Workshops – DH Estonia

Versification and Authorship Recognition Workshop

Petr Plecháč

28.09.

This workshop will be a hands-on session of the topics addressed in the keynote lecture of the same name. Theoretical background will be given in the lecture. Elementary knowledge of Python programming language may be useful, but not required.

Machine learning methods and results presentation with Microsoft Azure Machine Learning Studio and Jupyter Notebook using language data

Jaagup Kippar, Annika Loor, Kaisa Norak

27.09. 90 minutes

The workshop goes through steps needed for getting results in machine learning system. Creating account, uploading data. Machine learning possibilities and choosing between algorithms. Regression for predicting numerical values, classification for predicting categorical values. Technical examples with primitive data. Linguistic data in Estonian Interlanguage Corpus. Machine learning with labeled data. Using N-grams to compare texts. Data manipulation and presentating results with R-language.

Corpus Query Tutorial based on KORP corpus tool

Olga Gerassimenko, Neeme Kahusk, Kadri Vider (Centre of Estonian Language Resources)

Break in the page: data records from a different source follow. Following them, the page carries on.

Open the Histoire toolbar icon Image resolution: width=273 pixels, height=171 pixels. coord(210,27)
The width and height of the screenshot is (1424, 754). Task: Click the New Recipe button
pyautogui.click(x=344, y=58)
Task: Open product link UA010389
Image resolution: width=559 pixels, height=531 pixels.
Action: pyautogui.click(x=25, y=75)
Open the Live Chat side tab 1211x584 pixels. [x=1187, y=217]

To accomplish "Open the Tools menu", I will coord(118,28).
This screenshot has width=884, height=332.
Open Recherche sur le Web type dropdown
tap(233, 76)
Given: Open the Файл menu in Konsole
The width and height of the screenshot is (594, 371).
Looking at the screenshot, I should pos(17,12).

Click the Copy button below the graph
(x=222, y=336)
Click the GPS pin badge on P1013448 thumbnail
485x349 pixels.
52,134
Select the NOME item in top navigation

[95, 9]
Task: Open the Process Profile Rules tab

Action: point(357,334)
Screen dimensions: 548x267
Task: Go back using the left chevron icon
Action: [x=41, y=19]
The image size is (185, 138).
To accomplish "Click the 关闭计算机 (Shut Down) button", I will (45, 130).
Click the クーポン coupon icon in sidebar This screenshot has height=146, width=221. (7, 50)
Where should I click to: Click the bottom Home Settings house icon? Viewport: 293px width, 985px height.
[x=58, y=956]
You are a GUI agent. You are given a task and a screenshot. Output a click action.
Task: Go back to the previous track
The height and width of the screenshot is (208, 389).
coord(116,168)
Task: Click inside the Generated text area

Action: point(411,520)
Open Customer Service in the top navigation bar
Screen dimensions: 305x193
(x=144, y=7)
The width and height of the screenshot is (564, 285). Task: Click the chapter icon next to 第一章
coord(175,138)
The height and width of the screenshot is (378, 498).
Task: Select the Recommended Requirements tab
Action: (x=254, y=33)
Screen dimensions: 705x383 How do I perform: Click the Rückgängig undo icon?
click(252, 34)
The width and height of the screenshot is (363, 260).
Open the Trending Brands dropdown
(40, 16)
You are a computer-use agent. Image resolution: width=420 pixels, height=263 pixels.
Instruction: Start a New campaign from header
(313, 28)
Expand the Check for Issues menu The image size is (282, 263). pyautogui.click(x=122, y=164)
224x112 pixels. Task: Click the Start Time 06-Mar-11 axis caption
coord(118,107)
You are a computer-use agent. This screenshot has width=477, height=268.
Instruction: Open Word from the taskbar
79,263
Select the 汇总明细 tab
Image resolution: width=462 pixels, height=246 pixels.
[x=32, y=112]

90 minutes, date to be specified soon.

Big language corpora provide us with data on various research domains of digital humanitaria – we can use written language corpora as the source of data on gender attitudes, popularity of proverbs or correspondence contacts of historical figures, even if the corpora were not initially collected with those research goals in mind. In order to plan and to conduct the research in a corpus, we need to know what kind of data our search queries do really elicit and what they fail to find; how to narrow or broaden the search and how to document the search in order to reproduce it when needed. Our tutorial is aimed at non-linguists willing to enhance quality of the searches they make in the corpora through the smart usage of linguistic information available for the corpus data. We will base the tutorial on the Estonian Web Corpus 2013 and Estonian National Corpus search in the KORP corpus tool to demonstrate the usage of the logic operators on the linguistic data. We will also introduce the Corpus Query Processor which can be used both for making intricate searches in the linguistic data and to documenting the searches in a precise and convenient way for the future reference and reproduction.